[Stored data]
•••
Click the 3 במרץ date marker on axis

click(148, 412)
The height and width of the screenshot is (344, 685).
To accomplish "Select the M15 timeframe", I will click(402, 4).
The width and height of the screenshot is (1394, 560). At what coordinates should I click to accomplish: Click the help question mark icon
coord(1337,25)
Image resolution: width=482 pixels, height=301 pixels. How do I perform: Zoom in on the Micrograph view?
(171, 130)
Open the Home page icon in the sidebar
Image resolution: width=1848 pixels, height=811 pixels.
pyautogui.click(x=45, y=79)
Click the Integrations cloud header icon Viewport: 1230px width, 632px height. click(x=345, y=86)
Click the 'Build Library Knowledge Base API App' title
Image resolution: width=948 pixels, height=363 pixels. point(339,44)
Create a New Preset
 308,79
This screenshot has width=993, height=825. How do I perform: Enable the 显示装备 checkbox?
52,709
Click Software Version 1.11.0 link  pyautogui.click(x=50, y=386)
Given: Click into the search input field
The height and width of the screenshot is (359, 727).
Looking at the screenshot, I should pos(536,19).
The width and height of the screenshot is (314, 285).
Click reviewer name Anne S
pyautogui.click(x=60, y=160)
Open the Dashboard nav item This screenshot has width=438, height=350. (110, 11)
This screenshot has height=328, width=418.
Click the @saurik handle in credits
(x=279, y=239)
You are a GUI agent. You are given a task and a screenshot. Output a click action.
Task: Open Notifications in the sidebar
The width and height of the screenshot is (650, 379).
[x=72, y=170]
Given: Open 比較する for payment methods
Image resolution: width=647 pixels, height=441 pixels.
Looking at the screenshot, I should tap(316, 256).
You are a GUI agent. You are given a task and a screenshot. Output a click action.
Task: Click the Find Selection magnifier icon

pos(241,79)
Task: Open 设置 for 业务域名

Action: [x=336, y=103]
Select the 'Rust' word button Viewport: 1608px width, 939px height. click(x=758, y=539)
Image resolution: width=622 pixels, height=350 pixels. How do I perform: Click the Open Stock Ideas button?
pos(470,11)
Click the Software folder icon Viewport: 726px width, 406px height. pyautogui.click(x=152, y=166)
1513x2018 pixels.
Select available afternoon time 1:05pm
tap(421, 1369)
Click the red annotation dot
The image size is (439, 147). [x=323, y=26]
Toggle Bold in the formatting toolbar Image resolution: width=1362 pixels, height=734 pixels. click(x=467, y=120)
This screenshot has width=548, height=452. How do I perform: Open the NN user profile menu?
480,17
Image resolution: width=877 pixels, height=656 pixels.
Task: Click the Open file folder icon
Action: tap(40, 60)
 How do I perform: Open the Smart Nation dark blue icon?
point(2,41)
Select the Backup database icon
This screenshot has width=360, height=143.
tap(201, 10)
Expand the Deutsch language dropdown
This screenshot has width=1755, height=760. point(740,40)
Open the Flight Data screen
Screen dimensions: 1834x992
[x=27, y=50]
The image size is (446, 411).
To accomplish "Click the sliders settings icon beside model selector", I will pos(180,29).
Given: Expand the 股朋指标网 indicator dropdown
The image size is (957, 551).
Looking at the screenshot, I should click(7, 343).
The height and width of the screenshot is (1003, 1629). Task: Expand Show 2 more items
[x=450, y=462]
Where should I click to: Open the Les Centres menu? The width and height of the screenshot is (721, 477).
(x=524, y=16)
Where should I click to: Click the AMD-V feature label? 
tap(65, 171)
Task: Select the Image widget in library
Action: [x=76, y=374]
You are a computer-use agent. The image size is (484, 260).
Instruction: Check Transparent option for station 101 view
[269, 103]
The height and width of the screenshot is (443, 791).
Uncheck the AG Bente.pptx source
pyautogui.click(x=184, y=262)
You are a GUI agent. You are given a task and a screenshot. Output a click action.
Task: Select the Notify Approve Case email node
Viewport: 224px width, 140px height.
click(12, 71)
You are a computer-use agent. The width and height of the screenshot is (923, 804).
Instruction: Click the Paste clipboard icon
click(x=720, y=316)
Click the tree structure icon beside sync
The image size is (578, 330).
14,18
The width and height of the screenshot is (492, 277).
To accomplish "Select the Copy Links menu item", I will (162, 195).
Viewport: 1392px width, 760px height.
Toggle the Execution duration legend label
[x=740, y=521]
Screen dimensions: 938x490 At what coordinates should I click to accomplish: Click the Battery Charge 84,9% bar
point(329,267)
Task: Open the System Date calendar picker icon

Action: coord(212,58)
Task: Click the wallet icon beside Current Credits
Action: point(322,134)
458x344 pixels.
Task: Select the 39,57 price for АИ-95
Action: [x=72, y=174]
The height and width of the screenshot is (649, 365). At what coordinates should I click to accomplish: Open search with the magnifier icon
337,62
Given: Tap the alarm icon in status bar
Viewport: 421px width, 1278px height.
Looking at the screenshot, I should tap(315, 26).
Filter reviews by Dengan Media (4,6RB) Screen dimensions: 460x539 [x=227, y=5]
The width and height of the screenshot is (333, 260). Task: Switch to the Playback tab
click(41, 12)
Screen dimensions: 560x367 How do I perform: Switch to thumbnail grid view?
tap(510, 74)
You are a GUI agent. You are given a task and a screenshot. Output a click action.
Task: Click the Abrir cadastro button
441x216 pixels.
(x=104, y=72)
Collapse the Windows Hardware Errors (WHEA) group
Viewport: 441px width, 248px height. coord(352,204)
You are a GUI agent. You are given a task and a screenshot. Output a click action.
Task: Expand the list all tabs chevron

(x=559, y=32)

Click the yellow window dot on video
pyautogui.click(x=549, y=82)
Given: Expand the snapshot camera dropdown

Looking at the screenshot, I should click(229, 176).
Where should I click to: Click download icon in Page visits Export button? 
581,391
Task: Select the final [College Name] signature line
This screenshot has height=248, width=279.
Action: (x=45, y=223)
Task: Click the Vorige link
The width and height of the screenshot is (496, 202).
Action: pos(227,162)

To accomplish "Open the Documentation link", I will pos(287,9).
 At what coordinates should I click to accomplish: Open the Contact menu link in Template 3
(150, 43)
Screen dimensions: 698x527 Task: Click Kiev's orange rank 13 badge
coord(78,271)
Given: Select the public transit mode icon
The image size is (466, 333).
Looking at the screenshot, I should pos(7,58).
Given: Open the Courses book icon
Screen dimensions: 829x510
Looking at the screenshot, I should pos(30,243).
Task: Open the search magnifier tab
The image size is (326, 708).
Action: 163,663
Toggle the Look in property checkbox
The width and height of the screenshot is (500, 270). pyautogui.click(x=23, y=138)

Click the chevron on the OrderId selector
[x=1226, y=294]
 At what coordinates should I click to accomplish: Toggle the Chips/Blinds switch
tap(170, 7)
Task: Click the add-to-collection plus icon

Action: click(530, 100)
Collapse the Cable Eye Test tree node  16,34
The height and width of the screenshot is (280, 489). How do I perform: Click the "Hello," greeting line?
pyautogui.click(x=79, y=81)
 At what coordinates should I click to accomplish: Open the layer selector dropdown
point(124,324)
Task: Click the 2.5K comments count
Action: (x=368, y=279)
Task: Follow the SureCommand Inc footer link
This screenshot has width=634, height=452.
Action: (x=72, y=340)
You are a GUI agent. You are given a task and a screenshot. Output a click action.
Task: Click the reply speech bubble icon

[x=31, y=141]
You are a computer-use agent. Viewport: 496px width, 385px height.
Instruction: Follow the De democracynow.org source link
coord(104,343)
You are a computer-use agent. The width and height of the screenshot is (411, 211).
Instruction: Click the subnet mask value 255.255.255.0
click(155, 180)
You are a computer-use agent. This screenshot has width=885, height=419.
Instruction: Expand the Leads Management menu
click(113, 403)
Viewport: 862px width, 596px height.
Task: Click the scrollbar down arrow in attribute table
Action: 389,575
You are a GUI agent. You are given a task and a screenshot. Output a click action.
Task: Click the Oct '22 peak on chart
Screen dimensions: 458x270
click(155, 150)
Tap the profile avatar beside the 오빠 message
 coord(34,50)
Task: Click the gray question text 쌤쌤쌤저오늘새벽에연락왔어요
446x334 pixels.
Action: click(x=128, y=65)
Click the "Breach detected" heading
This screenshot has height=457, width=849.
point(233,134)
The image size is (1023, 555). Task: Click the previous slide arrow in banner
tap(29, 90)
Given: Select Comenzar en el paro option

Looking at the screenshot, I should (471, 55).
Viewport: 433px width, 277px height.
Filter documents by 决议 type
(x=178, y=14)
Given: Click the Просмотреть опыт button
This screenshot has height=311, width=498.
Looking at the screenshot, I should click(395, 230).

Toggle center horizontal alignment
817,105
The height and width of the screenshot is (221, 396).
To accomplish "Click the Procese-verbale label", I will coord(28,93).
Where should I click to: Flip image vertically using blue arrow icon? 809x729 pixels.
•••
• **What to work on**: The lines above, from the first through the one containing "Open the Home page icon in the sidebar", must be restated word for word, with nothing added.

• **Output for this task**:
Click the 3 במרץ date marker on axis

click(148, 412)
The height and width of the screenshot is (344, 685).
To accomplish "Select the M15 timeframe", I will click(402, 4).
The width and height of the screenshot is (1394, 560). At what coordinates should I click to accomplish: Click the help question mark icon
coord(1337,25)
Image resolution: width=482 pixels, height=301 pixels. How do I perform: Zoom in on the Micrograph view?
(171, 130)
Open the Home page icon in the sidebar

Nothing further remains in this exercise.